Your job is to set down the stretch of entries that opens with the line containing "Task: Open Instagram ad three-dot menu" and closes with the line containing "Collapse the Appearance". Keep both end lines, copy each exactly, and add nothing.

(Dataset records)
*** Begin section ***

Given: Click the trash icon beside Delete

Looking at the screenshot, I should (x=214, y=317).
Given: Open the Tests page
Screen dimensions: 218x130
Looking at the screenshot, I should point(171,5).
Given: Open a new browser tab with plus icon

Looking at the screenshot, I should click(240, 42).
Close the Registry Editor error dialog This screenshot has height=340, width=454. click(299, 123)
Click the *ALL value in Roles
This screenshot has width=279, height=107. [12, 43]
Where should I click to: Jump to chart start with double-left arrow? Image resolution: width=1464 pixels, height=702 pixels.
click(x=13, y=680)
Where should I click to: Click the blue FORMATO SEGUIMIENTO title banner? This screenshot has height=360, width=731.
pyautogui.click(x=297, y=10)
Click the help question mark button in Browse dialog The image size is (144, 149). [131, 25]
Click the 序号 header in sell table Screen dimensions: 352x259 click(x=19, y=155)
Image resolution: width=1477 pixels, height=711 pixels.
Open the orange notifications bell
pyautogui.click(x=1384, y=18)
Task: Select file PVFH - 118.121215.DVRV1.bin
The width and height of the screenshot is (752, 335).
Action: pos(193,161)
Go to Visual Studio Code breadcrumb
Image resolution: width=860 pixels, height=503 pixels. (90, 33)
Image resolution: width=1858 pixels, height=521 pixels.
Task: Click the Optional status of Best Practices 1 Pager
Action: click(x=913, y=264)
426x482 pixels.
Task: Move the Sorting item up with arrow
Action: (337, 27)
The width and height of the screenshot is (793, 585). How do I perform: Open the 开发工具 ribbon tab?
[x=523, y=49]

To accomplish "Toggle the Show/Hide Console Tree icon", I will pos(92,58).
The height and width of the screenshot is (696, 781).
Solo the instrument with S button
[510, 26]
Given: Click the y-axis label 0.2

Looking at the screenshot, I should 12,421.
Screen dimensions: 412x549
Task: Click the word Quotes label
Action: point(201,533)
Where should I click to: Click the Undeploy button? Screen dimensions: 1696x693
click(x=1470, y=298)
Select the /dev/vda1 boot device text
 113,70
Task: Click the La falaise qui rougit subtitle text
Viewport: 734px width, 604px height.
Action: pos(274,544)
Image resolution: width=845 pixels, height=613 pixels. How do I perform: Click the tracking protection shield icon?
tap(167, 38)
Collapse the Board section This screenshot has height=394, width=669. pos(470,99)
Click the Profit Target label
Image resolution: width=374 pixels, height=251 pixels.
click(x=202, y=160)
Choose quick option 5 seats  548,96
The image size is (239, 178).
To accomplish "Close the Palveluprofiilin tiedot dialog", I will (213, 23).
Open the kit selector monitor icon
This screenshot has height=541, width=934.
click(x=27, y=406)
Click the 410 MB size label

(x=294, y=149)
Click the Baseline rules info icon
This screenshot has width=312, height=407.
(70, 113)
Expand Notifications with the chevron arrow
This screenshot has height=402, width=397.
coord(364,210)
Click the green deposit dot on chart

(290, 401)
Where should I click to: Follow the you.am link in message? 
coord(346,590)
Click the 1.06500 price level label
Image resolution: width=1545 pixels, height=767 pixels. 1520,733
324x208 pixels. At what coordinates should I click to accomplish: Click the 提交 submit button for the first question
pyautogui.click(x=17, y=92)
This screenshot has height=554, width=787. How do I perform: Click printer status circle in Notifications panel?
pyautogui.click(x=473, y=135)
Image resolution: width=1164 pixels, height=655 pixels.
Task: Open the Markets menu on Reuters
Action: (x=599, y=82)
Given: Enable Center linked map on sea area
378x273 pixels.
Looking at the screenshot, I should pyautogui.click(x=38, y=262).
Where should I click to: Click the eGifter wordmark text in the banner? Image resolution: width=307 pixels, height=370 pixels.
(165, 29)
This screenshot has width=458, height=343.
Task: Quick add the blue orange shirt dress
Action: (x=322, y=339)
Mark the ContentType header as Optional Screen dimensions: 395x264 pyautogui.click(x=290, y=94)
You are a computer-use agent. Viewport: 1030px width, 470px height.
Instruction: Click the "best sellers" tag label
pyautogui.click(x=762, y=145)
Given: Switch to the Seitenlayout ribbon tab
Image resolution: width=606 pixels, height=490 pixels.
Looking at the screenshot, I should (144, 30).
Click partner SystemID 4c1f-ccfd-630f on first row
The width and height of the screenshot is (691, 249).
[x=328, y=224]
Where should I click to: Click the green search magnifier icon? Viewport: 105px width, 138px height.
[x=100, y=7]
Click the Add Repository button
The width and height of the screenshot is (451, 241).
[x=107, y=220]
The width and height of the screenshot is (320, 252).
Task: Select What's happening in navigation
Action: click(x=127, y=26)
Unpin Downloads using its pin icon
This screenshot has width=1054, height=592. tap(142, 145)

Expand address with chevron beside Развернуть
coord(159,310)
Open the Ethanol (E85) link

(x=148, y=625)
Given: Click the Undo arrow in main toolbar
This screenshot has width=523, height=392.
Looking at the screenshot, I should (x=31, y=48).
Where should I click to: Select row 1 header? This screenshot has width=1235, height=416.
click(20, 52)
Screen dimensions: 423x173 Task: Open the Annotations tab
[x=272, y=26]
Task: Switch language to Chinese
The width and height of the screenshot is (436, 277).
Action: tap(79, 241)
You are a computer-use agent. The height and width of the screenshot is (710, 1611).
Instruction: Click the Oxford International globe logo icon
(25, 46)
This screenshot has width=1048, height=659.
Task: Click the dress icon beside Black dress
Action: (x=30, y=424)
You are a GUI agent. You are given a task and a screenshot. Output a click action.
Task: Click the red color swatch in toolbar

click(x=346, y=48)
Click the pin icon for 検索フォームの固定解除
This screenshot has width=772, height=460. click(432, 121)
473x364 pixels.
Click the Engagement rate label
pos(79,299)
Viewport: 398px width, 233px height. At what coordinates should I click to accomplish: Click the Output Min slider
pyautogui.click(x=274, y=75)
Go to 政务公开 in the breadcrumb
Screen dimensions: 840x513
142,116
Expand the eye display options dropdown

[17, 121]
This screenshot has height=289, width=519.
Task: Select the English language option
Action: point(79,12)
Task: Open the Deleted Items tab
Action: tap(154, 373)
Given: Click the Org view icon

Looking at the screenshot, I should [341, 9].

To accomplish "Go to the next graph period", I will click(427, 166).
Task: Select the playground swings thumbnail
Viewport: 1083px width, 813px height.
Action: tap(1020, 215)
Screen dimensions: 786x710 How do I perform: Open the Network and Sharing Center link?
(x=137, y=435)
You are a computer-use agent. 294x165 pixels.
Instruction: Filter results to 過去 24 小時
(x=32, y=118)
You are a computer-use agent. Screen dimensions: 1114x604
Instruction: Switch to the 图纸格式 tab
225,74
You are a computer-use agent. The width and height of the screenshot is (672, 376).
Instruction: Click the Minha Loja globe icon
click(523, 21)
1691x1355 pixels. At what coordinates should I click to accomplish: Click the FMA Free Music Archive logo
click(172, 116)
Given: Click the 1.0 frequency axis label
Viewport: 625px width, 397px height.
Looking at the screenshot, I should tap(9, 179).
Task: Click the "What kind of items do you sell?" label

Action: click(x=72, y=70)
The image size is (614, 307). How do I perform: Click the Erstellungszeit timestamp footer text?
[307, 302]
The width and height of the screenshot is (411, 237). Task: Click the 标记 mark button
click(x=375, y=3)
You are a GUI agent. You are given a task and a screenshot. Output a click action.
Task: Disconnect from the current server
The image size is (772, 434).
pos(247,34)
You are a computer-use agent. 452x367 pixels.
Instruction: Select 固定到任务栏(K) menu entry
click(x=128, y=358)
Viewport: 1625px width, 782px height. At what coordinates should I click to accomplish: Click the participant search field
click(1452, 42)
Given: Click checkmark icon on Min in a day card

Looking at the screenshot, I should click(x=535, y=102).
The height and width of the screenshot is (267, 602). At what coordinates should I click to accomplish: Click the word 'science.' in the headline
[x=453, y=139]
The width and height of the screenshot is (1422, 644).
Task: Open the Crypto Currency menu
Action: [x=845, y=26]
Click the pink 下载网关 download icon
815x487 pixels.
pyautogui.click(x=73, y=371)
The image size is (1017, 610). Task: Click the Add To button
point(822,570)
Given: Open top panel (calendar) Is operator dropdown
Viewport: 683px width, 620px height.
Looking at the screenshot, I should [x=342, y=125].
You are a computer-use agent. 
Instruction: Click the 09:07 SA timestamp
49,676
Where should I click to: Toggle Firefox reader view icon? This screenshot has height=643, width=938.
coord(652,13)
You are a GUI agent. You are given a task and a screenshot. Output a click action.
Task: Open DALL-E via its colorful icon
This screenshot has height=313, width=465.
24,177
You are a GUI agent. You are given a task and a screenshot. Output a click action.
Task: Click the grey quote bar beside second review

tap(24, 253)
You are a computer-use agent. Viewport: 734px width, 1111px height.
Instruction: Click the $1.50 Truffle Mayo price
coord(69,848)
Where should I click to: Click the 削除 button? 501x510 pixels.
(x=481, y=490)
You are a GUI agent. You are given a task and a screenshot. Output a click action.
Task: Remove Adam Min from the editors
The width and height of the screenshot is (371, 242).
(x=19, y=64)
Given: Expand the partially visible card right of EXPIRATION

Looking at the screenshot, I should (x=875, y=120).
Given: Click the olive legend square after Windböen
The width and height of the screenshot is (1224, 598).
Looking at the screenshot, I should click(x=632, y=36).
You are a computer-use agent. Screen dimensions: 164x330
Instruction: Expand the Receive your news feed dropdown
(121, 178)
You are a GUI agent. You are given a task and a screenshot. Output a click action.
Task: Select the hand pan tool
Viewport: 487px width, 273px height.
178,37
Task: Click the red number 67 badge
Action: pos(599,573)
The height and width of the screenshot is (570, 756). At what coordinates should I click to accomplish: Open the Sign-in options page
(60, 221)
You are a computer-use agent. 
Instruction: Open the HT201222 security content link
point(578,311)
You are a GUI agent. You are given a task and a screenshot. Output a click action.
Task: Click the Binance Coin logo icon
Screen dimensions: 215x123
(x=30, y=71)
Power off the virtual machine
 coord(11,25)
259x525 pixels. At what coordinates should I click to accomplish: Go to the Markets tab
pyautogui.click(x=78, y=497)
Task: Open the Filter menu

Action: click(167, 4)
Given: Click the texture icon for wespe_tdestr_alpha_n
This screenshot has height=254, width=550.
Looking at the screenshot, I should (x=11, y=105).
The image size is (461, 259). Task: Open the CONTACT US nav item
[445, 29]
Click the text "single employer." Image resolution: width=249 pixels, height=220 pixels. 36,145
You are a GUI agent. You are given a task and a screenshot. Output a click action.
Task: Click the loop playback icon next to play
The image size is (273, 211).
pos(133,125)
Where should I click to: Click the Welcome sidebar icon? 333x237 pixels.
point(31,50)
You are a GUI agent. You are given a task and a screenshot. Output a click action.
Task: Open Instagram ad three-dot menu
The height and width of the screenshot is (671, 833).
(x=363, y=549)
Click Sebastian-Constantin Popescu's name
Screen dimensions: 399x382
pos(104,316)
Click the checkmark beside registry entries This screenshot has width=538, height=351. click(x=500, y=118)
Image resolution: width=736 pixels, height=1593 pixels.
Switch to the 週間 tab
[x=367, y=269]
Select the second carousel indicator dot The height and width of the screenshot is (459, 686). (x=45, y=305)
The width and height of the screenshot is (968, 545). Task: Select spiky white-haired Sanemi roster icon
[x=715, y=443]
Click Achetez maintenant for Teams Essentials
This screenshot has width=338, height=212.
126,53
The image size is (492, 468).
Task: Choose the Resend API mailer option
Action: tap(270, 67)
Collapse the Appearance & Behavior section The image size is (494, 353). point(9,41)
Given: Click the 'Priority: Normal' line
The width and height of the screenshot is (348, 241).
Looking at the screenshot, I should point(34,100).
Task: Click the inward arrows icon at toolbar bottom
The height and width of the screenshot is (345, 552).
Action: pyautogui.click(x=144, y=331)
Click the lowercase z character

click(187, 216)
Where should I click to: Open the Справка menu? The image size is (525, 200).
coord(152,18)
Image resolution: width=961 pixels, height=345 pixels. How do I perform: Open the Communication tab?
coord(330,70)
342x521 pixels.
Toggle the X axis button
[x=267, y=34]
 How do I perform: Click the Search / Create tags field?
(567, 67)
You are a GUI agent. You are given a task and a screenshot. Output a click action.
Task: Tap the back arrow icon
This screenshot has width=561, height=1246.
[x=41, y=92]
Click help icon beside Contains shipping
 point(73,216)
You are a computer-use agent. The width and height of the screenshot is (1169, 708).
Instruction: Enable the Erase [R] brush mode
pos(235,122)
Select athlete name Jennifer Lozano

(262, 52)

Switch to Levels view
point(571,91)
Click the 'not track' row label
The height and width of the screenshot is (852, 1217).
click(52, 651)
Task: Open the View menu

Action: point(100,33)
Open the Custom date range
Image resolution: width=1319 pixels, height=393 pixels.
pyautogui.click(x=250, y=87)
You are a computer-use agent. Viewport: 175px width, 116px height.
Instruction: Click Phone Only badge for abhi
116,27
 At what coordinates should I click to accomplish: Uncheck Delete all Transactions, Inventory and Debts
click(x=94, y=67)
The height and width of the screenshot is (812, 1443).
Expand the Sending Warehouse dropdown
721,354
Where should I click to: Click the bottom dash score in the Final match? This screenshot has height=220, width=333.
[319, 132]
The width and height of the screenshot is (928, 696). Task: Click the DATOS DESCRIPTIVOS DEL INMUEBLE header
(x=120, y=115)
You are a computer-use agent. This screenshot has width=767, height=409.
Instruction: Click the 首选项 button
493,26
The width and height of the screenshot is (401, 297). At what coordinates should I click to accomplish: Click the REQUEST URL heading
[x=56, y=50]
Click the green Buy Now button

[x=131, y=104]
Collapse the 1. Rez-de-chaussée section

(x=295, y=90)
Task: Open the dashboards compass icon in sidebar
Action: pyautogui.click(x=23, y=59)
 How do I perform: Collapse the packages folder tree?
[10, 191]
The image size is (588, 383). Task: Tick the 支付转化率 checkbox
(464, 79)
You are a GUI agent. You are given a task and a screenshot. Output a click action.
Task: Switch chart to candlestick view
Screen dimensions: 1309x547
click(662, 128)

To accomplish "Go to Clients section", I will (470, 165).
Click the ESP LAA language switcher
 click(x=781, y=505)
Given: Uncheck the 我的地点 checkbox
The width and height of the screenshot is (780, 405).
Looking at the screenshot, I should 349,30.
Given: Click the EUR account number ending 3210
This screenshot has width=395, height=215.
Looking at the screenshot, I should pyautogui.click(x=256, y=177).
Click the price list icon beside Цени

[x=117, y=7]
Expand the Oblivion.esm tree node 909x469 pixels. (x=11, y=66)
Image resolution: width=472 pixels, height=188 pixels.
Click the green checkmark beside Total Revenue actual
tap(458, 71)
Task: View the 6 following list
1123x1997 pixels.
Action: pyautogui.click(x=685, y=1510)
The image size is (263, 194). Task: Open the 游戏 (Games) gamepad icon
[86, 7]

*** End section ***

■ **Solution below**
Task: Open Instagram ad three-dot menu
The height and width of the screenshot is (671, 833).
(x=363, y=549)
Click Sebastian-Constantin Popescu's name
Screen dimensions: 399x382
pos(104,316)
Click the checkmark beside registry entries This screenshot has width=538, height=351. click(x=500, y=118)
Image resolution: width=736 pixels, height=1593 pixels.
Switch to the 週間 tab
[x=367, y=269]
Select the second carousel indicator dot The height and width of the screenshot is (459, 686). (x=45, y=305)
The width and height of the screenshot is (968, 545). Task: Select spiky white-haired Sanemi roster icon
[x=715, y=443]
Click Achetez maintenant for Teams Essentials
This screenshot has width=338, height=212.
126,53
The image size is (492, 468).
Task: Choose the Resend API mailer option
Action: tap(270, 67)
Collapse the Appearance & Behavior section The image size is (494, 353). point(9,41)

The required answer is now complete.